Conclusion This study was able to classify borderline QFT results as likely infection-related or random. These findings support additional laboratory testing for either IP-10 or MIG following a borderline QFT result for individuals at increased risk of reactivation TB.
Footnotes
This manuscript has recently been accepted for publication in the European Respiratory Journal. It is published here in its accepted form prior to copyediting and typesetting by our production team. After these production processes are complete and the authors have approved the resulting proofs, the article will move to the latest issue of the ERJ online.

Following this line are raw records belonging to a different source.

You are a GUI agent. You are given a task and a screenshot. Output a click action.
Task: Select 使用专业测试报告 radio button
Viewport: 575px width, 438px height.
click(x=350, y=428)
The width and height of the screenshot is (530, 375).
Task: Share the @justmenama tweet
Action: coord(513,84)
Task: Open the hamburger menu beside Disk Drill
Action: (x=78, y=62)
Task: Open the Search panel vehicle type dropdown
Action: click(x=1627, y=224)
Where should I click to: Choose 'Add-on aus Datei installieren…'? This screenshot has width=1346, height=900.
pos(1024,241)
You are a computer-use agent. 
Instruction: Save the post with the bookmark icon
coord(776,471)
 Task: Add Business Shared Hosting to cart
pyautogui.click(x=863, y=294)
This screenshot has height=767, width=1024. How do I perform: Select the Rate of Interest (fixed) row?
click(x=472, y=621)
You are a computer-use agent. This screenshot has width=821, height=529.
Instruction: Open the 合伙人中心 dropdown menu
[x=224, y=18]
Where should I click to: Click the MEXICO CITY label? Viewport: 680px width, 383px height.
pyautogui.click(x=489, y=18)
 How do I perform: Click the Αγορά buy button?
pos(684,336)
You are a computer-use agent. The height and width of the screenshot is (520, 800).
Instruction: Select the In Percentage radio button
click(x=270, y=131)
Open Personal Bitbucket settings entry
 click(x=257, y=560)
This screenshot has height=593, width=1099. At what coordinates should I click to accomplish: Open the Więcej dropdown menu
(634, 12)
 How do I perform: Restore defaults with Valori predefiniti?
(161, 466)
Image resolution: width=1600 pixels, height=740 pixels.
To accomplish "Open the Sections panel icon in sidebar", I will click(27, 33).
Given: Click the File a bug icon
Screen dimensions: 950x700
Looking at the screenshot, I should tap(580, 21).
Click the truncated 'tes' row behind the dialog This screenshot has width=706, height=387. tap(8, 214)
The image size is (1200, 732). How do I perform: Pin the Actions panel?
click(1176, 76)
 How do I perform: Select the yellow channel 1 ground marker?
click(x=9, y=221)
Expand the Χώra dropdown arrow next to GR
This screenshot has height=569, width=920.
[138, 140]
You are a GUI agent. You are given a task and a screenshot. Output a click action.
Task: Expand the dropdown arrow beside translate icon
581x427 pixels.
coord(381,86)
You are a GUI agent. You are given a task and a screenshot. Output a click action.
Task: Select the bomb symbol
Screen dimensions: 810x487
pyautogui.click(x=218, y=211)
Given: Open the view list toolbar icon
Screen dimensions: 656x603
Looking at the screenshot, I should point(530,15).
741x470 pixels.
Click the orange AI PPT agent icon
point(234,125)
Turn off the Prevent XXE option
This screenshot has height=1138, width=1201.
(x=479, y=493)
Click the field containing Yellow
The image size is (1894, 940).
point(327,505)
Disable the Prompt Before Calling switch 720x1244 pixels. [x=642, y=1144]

Please open or download the PDF to view this article.
Conflict of interest: Jonathan W. Uzorka has nothing to disclose.
Conflict of interest: Jaap A. Bakker has nothing to disclose.
Conflict of interest: Krista E. van Meijgaarden has nothing to disclose.
Conflict of interest: Eliane M.S. Leyten has nothing to disclose.
Conflict of interest: Nathalie M. Delfos has nothing to disclose.
Conflict of interest: David J. Hetem has nothing to disclose.
Conflict of interest: Jos Kerremans has nothing to disclose.
Conflict of interest: Mieke Zwarts has nothing to disclose.
Conflict of interest: Sandra Cozijn has nothing to disclose.
Conflict of interest: Tom Ottenhoff reports grants from NWO-TTW (PI: THMO), Dutch Government, Technical Sciences; ZonMW (PI: THMO), Dutch Government (ZonMW); IMI2 HOR2020 VSV EBOPLUS (PI: CA Siegrist), European Commission HOR2020 IMI2 Program; NWO-TTW (PI: prof J Bouwstra); Dutch Government, Technical Sciences; NWO-TTW (PI: THMO); Dutch Government, Technical Sciences, NACTAR Program; NWO-Chemical Sciences (PI: Prof Adriaan Minnaard); Dutch Government, Technical Sciences; EC HOR2020 TRANSVAC2 (PI: EVI); European Commission, HOR2020 Program; IMI2 EC HOR2020 Respiri-TB (PI: M Lamers); European Commission HOR2020 IMI2 Program; IMI2 EC HOR2020 Respiri-NTM (PI: M Lamers); European Commission HOR2020 IMI2 Program; NIH (PI: THMO); NIH, NIAID, grant #: 1RO1AI141315-01A1; EC HOR2020 SMA-TB (PI: Cris Vilaplana); European Commission, HOR2020 Program; leadership at TBVI (www.tbvi.eu); outside the submitted work.
Conflict of interest: Simone Joosten reports grants from NIH (PI: THMO, co_PI:SAJ); NIH, NIAID, grant #: 1RO1AI141315-01A1; outside the submitted work.
Conflict of interest: Sandra Arend reports travel support from Oxford Immunotec, outside the submitted work.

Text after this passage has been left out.